**What to work on:**
Exactly as shown below, retype every line of the data.

**Data:**
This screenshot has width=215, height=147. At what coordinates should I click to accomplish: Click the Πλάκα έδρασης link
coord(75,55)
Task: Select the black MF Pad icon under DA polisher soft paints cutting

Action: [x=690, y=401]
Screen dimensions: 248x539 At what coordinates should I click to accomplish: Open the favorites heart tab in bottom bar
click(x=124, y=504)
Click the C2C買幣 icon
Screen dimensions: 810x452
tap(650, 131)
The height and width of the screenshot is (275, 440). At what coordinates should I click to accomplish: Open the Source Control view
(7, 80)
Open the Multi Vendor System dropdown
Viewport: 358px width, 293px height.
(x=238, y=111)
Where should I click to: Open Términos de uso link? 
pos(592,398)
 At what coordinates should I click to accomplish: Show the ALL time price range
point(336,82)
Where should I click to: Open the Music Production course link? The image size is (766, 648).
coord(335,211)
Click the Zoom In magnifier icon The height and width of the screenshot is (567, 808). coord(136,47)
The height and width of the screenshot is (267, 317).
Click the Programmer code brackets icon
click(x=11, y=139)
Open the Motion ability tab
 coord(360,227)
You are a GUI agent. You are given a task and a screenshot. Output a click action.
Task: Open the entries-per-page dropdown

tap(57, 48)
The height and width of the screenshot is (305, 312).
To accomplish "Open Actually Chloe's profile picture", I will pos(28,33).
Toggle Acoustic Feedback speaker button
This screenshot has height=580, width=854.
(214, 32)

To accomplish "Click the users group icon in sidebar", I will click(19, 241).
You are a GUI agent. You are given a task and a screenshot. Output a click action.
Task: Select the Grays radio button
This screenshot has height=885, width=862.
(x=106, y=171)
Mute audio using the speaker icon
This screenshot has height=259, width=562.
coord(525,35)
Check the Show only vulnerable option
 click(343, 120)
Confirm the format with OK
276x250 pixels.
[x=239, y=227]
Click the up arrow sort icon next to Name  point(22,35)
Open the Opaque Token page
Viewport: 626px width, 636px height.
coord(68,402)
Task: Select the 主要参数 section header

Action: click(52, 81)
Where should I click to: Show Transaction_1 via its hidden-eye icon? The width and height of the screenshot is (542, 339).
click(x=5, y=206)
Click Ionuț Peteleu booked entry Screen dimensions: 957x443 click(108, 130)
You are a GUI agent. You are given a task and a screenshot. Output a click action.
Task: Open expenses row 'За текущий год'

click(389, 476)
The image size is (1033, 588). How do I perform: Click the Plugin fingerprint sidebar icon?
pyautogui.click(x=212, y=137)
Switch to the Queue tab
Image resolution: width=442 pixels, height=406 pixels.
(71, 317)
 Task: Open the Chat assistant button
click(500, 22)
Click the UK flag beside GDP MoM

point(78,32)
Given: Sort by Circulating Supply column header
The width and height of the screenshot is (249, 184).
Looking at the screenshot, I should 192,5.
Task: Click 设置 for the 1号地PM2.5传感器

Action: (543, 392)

**Task output:**
This screenshot has width=215, height=147. At what coordinates should I click to accomplish: Click the Πλάκα έδρασης link
coord(75,55)
Task: Select the black MF Pad icon under DA polisher soft paints cutting

Action: [x=690, y=401]
Screen dimensions: 248x539 At what coordinates should I click to accomplish: Open the favorites heart tab in bottom bar
click(x=124, y=504)
Click the C2C買幣 icon
Screen dimensions: 810x452
tap(650, 131)
The height and width of the screenshot is (275, 440). At what coordinates should I click to accomplish: Open the Source Control view
(7, 80)
Open the Multi Vendor System dropdown
Viewport: 358px width, 293px height.
(x=238, y=111)
Where should I click to: Open Términos de uso link? 
pos(592,398)
 At what coordinates should I click to accomplish: Show the ALL time price range
point(336,82)
Where should I click to: Open the Music Production course link? The image size is (766, 648).
coord(335,211)
Click the Zoom In magnifier icon The height and width of the screenshot is (567, 808). coord(136,47)
The height and width of the screenshot is (267, 317).
Click the Programmer code brackets icon
click(x=11, y=139)
Open the Motion ability tab
 coord(360,227)
You are a GUI agent. You are given a task and a screenshot. Output a click action.
Task: Open the entries-per-page dropdown

tap(57, 48)
The height and width of the screenshot is (305, 312).
To accomplish "Open Actually Chloe's profile picture", I will pos(28,33).
Toggle Acoustic Feedback speaker button
This screenshot has height=580, width=854.
(214, 32)

To accomplish "Click the users group icon in sidebar", I will click(19, 241).
You are a GUI agent. You are given a task and a screenshot. Output a click action.
Task: Select the Grays radio button
This screenshot has height=885, width=862.
(x=106, y=171)
Mute audio using the speaker icon
This screenshot has height=259, width=562.
coord(525,35)
Check the Show only vulnerable option
 click(343, 120)
Confirm the format with OK
276x250 pixels.
[x=239, y=227]
Click the up arrow sort icon next to Name  point(22,35)
Open the Opaque Token page
Viewport: 626px width, 636px height.
coord(68,402)
Task: Select the 主要参数 section header

Action: click(52, 81)
Where should I click to: Show Transaction_1 via its hidden-eye icon? The width and height of the screenshot is (542, 339).
click(x=5, y=206)
Click Ionuț Peteleu booked entry Screen dimensions: 957x443 click(108, 130)
You are a GUI agent. You are given a task and a screenshot. Output a click action.
Task: Open expenses row 'За текущий год'

click(389, 476)
The image size is (1033, 588). How do I perform: Click the Plugin fingerprint sidebar icon?
pyautogui.click(x=212, y=137)
Switch to the Queue tab
Image resolution: width=442 pixels, height=406 pixels.
(71, 317)
 Task: Open the Chat assistant button
click(500, 22)
Click the UK flag beside GDP MoM

point(78,32)
Given: Sort by Circulating Supply column header
The width and height of the screenshot is (249, 184).
Looking at the screenshot, I should 192,5.
Task: Click 设置 for the 1号地PM2.5传感器

Action: (543, 392)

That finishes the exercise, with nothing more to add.